Paid interwebs for free

An extension has surfaced in the Chrome Web Store that lets you breach the defenses of one of the web's earliest paywall pioneers.

Read WSJ Extension lets you read full articles from the online version of Rupert Murdoch's The Wall Street Journal, giving you free access to some of media's most coveted paid-for content.

Murdoch inherited the paywall from the WSJ's earlier owners, the Bancroft family, in 2007, and he has since erected similar defenses around his existing stable of titles, including The Times of London and the UK's best-selling Sunday read, The News of the World.

Read WSJ Extension joins A Free Press, which lets you bypass one of the newest paywalls in town, that of The New York Times.
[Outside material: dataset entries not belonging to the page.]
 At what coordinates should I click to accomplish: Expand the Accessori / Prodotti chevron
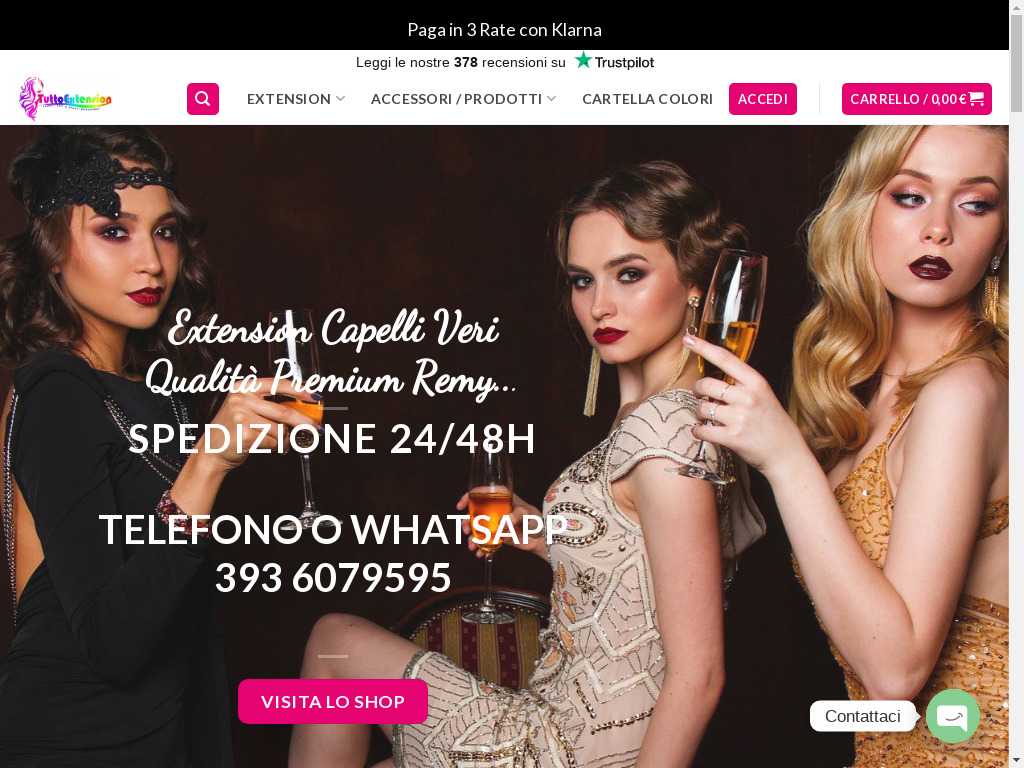pyautogui.click(x=552, y=99)
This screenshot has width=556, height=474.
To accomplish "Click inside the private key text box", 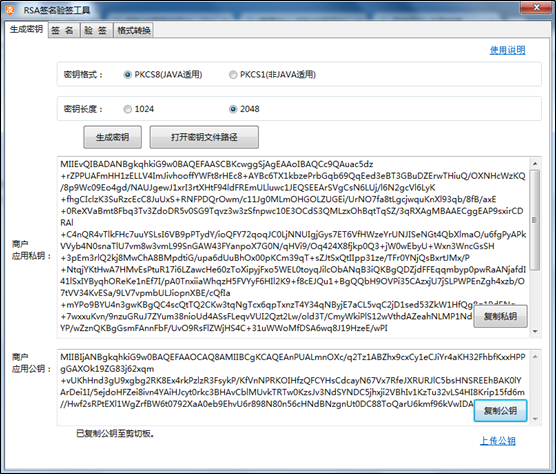I will point(294,247).
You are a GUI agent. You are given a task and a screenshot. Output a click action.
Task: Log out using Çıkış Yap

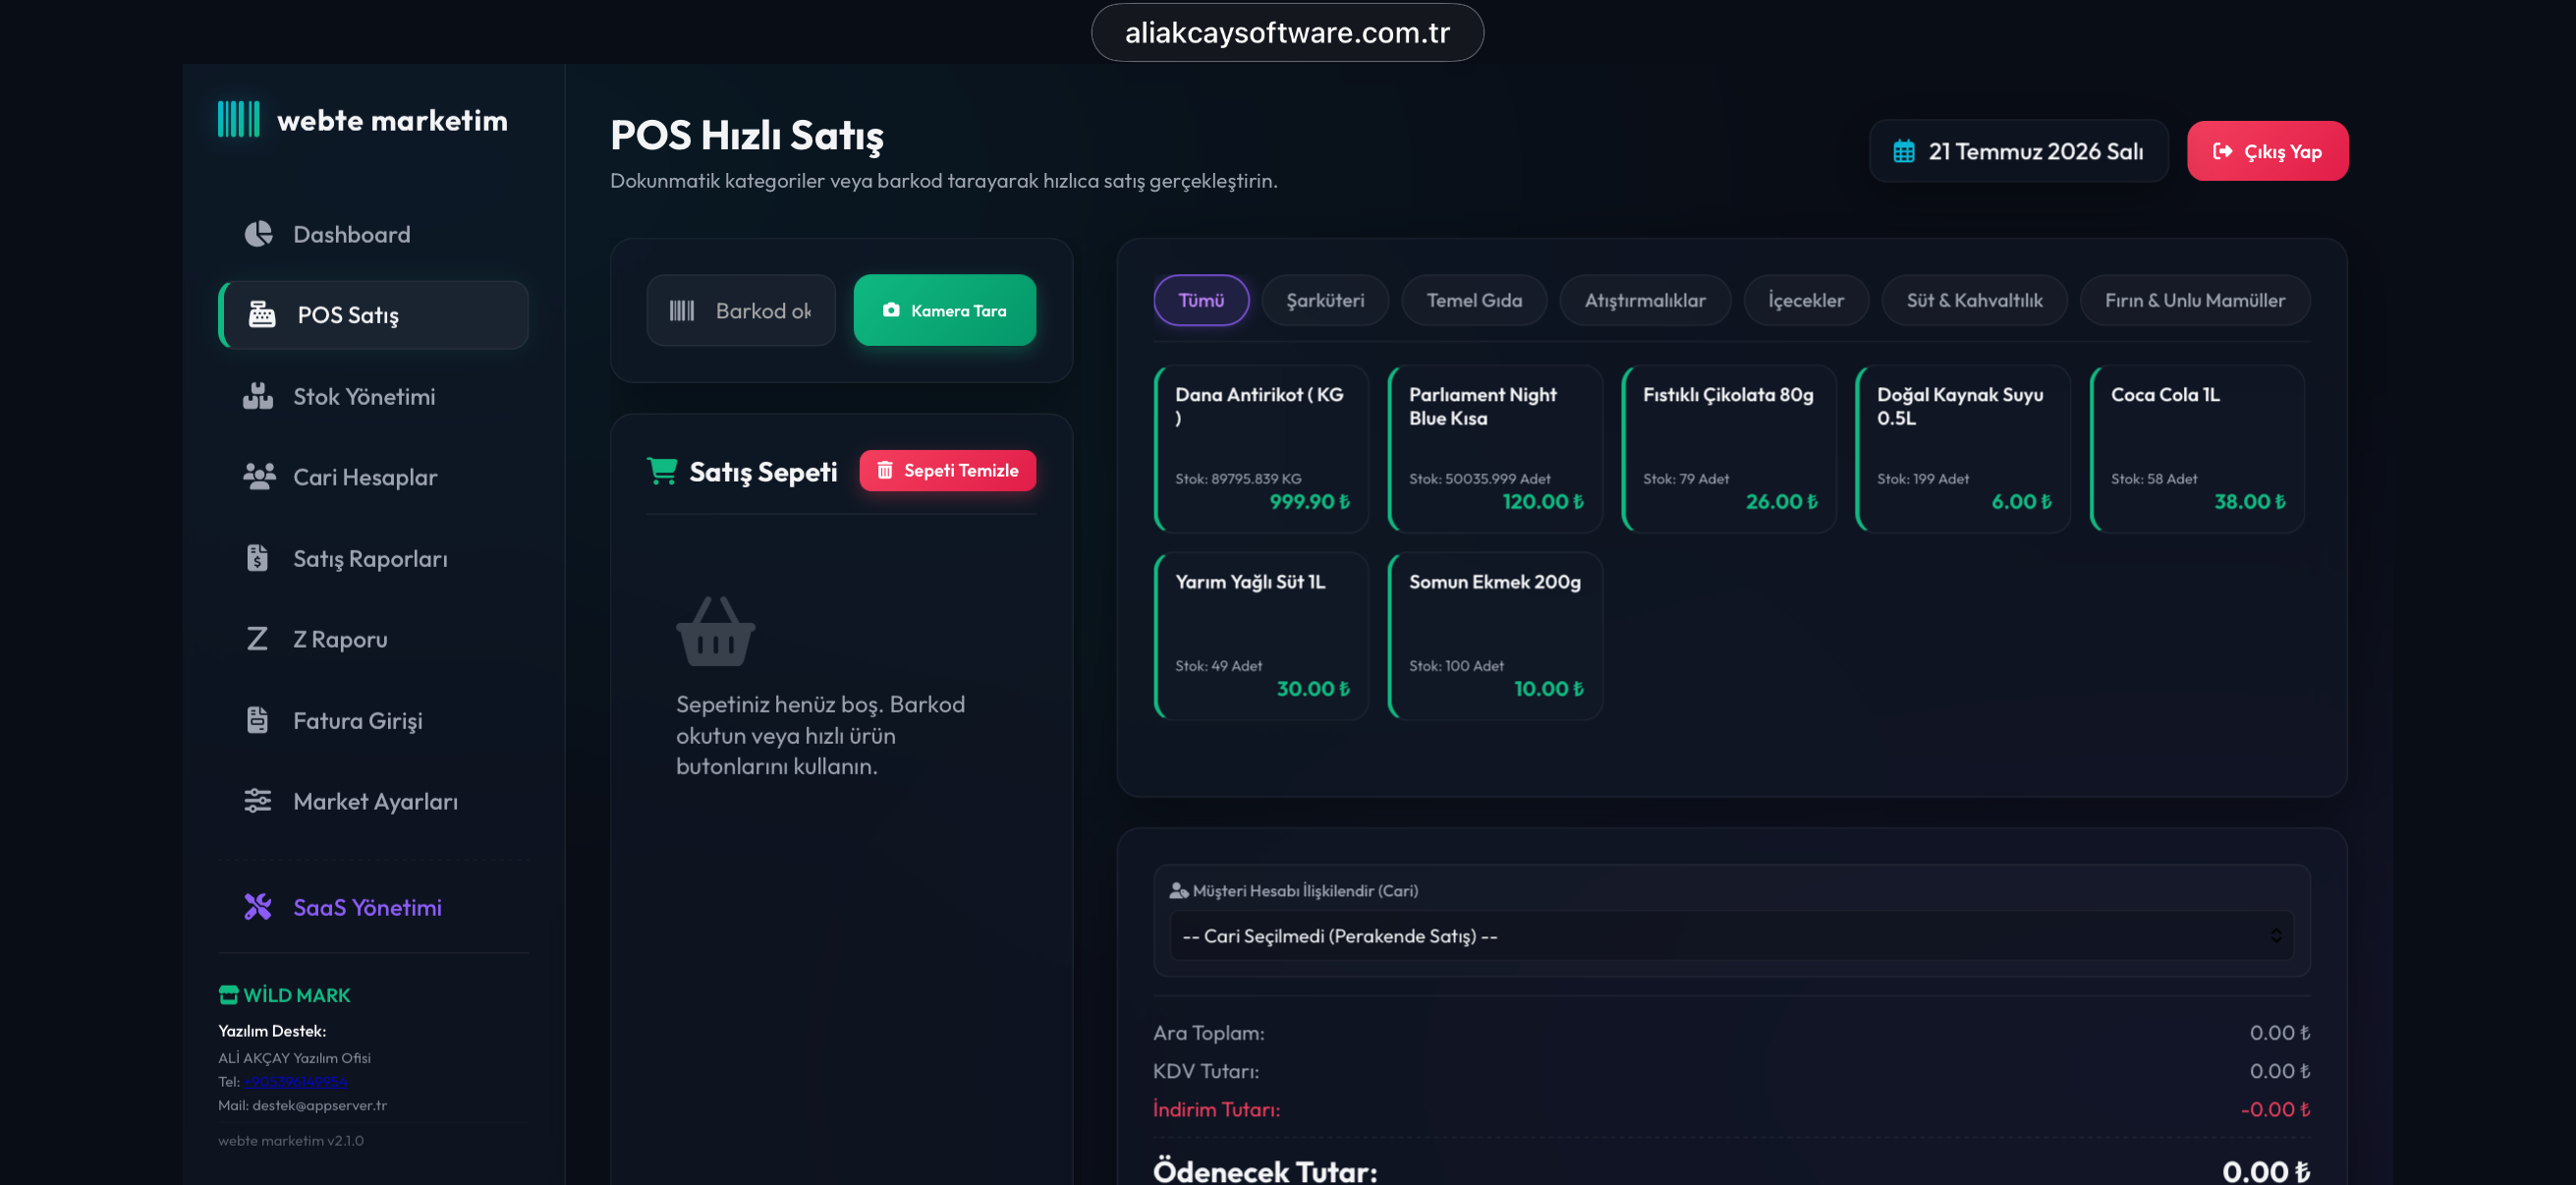pyautogui.click(x=2267, y=151)
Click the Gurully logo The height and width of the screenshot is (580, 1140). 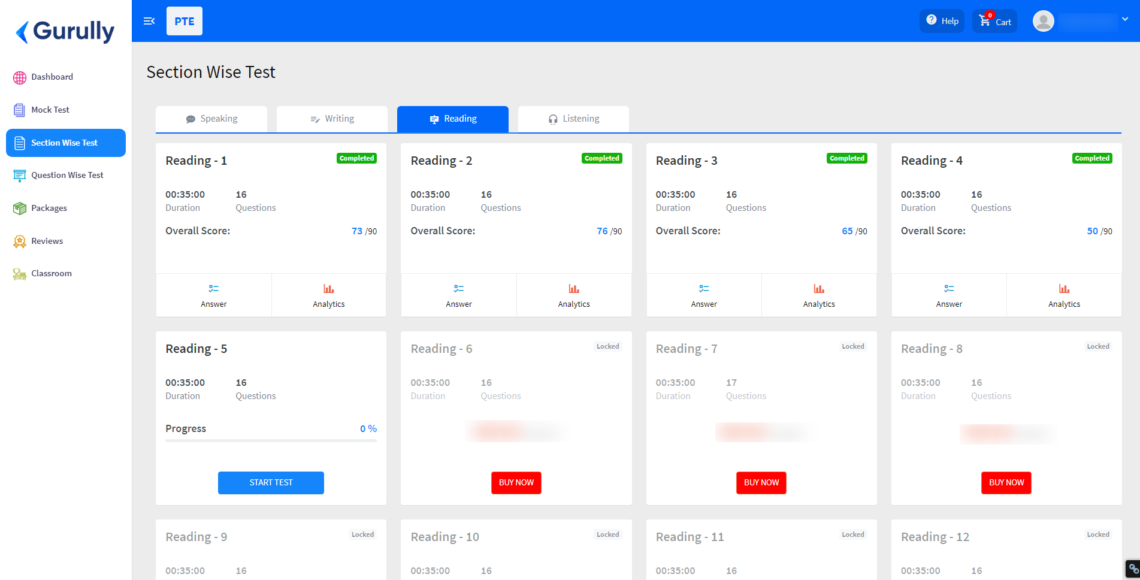(x=65, y=32)
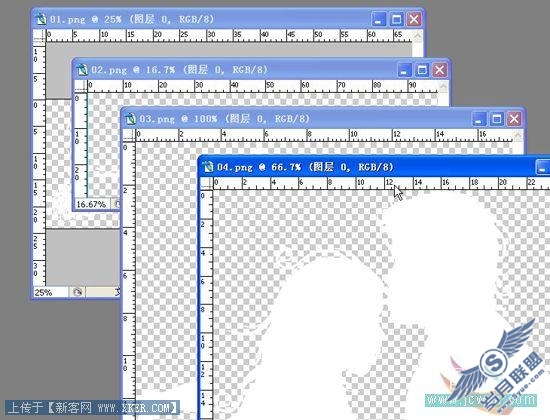Click scroll-up arrow in 01.png window
Screen dimensions: 550x420
coord(417,35)
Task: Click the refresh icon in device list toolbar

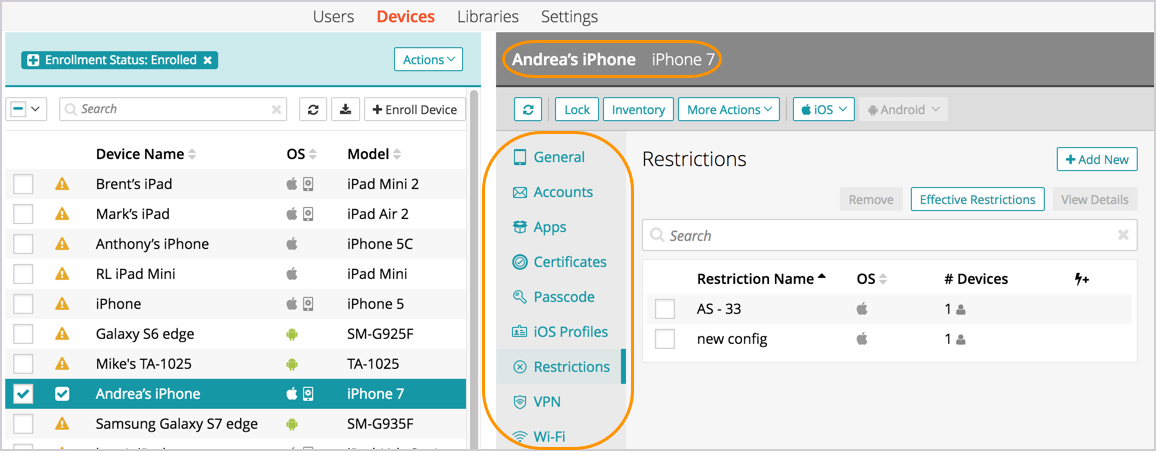Action: [313, 110]
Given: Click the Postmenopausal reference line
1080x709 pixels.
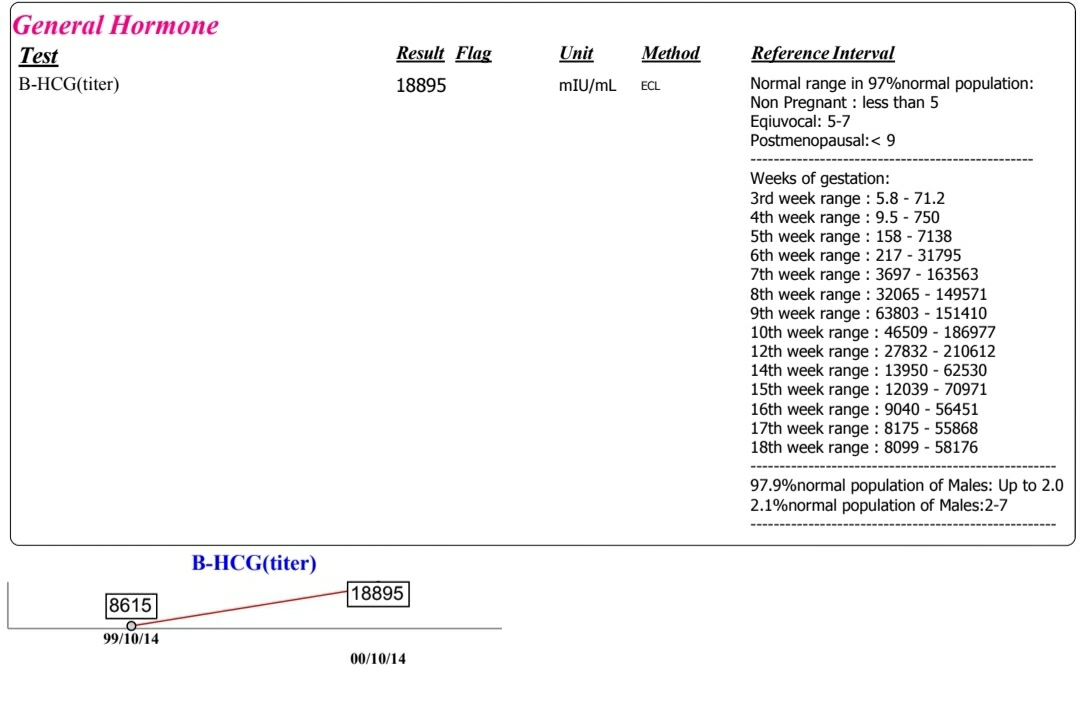Looking at the screenshot, I should click(822, 141).
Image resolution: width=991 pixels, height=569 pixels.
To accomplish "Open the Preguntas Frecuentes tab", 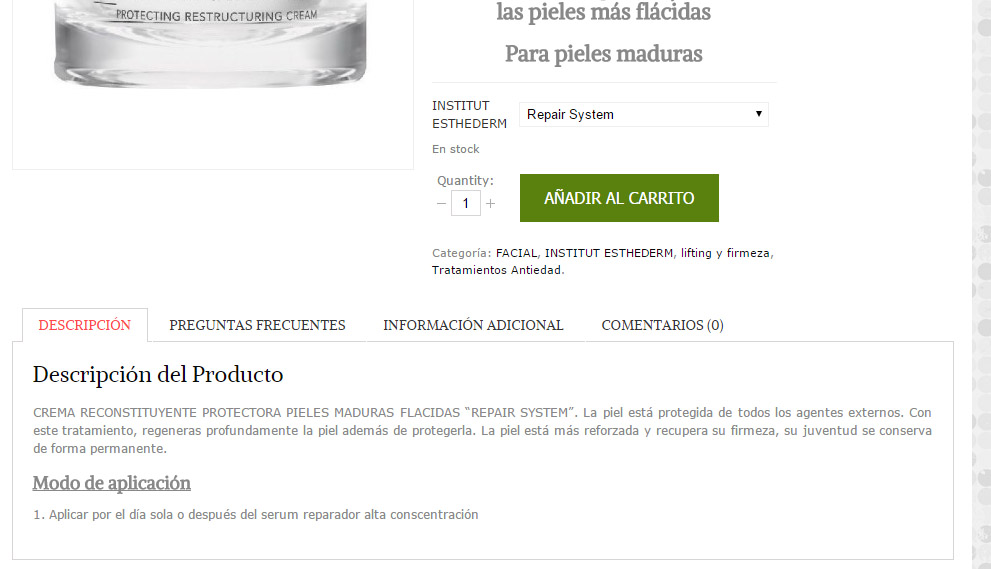I will click(x=257, y=325).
The NYT's paywall requires you to sign up once you've clicked your 21st article in one month.

Rupert Murdoch @ Davos 2009 (credit: World Economic Forum)

Rupert Murdoch: browser extension challenged

Browser extensions are the easiest ways for ordinary internet users and newspaper readers to tear through such paper defenses. There are other options, but these rely on some knowledge of the browser or of coding, such as turning off JavaScript or hacking CSS.

Yet more options include relying on the shortcomings of the wall's code so you can read individual pieces passed on through services like Twitter. Alternatively, you can simply look for links in the returns of search engines such as Google or Bing, although what you can read is still limited.

With a browser extension, within two or three clicks, you can read what you want to read, –minus the complications or the restrictions.

Another NYT paywall-busting tool called NYTClean is available outside the Chrome Web Store, but it takes a little Googling and knowing what you're looking for to find. App stores and marketplaces make finding apps for a given device considerably easier and less of an exercise in lateral thinking – putting extensions in a marketplace such as the Chrome store makes extensions potentially easier for the ordinary user to find.

A Free Press is the second anti-NYT-paywall extension written specially for Chrome, following the New York Times Paywall Smasher. The fate of that forerunner, though, demonstrates the grey legal world in which such apps operate, and how exposed they can be: Paywall Smasher is no longer available in Google's browser store. It was allegedly removed by Google.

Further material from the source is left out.